Rebeca is going out for a soda and snack break, so María has to tend to customers again. I should have said goodbye to her when she left. Now it’s only polite that I wait until I can say goodbye to both. The first time I saw this arrowhead in Lexi’s hand, I’d immediately remembered reading about an arrow fired by a Wampanoag warrior from a distance of two hundred yards that went all the way through a Puritan militiaman and the woman he was out walking with, pinning both to the trunk of a tree, and I’d thought to myself, That arrowhead must have been just like this one. That’s what especially inflamed my covetousness, I think. I put it into my pocket and sit down to wait. The midafternoon sun, weakly breaking through the clouded-over sky, now seems to infuse the stucco façade across the street, making it glow tomatillo green. If María succeeds in helping me get in touch with Zoila, will I write something about her case? We’ll see. If she gives me permission, along with enough information so that I can dig into it a little bit more, sure I will. How could I refuse?
All my life, I’ve been answering some version of the inevitable question: But aren’t you Jewish? (Weren’t you just introduced to me as Frank Goldberg? Then what do you mean that you were baptized in that church?) I’m half-Jewish, I’ve always answered. Usually adding: My mother is Catholic. (I’m half-Jewish and half-Catholic, I’m sure I used to say as a boy.) Those questions always felt threatening to me; to some degree, they still do. When I answered like I did, did people think I was saying that I was or wasn’t Jewish? That’s what I’m thinking about, sitting here in this sleek hipster pub that I stopped into after saying goodbye to María and Rebeca at the laundromat and walking ar
ound the neighborhood a bit, fuming about Father Blackett, Lexi’s arrowhead in my pocket.

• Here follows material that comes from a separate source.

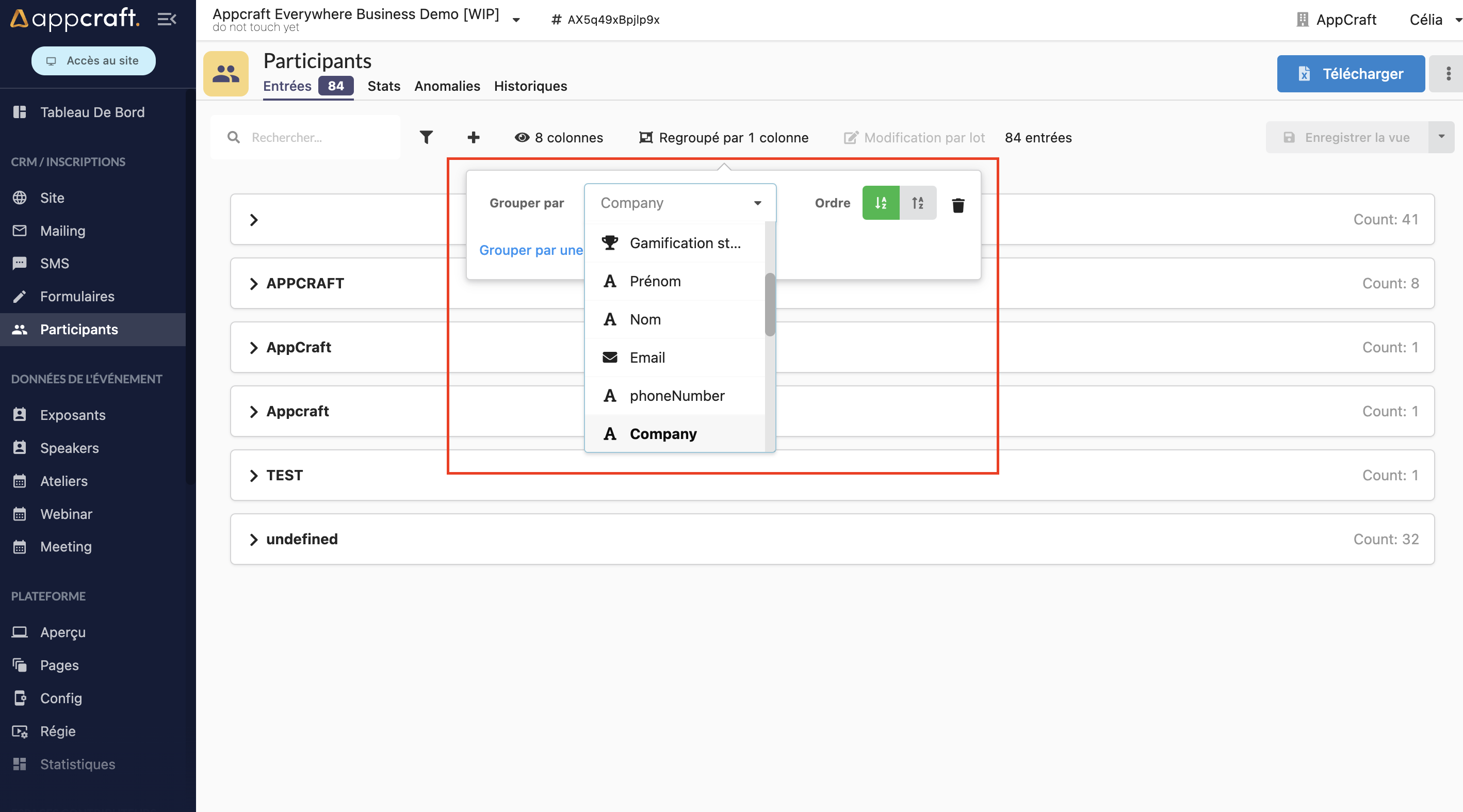
Task: Delete grouping with the trash icon
Action: [x=957, y=204]
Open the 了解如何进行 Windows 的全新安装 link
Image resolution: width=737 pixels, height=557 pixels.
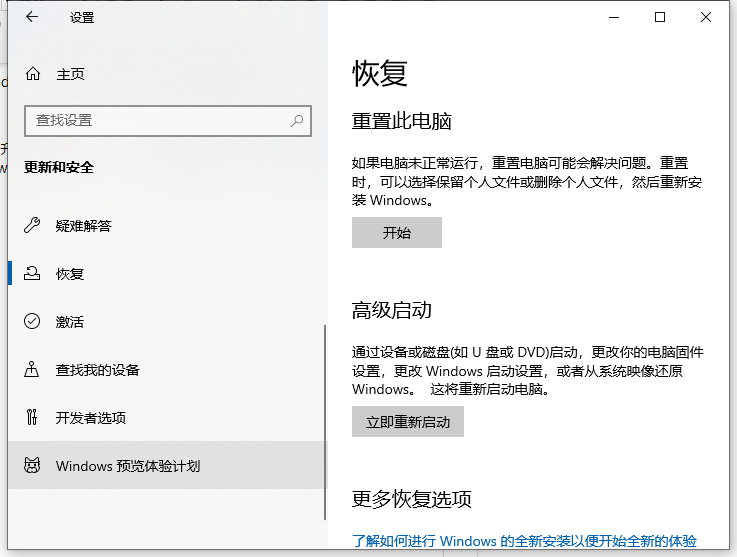coord(524,540)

When I was a kid, I never would have dared to say out loud: I want to be just one thing, like a normal person is, though I thought it all the time. Having a mother from Guatemala is weird enough, but at least she’s Catholic. I’d rather be Catholic because that’s more normal. I did know there was some sort of rabbinical law that if the mother isn’t Jewish then her children aren’t either, but it wasn’t a law I ever saw enforced in any way, or that anyone else seemed to know or care about. As a child I did ask my mother to let me go to Sunday School at St. Joe’s. But Bert said, Yoli, they’ll slaughter him. He can’t defend himself against one Gary Sacco, what’s going to happen when every goddamned kid is Gary Sacco? Instead, I was put into after-school Hebrew classes. I don’t know how Bert didn’t foresee what a disaster that was going to be. When two weeks later I just stopped going, not a mote of dust was stirred by query or protest from any quarter.
I want to be nothing. Why can’t I just be nothing? What if I’d said that? But what can a fourteen-year-old really know about being nothing?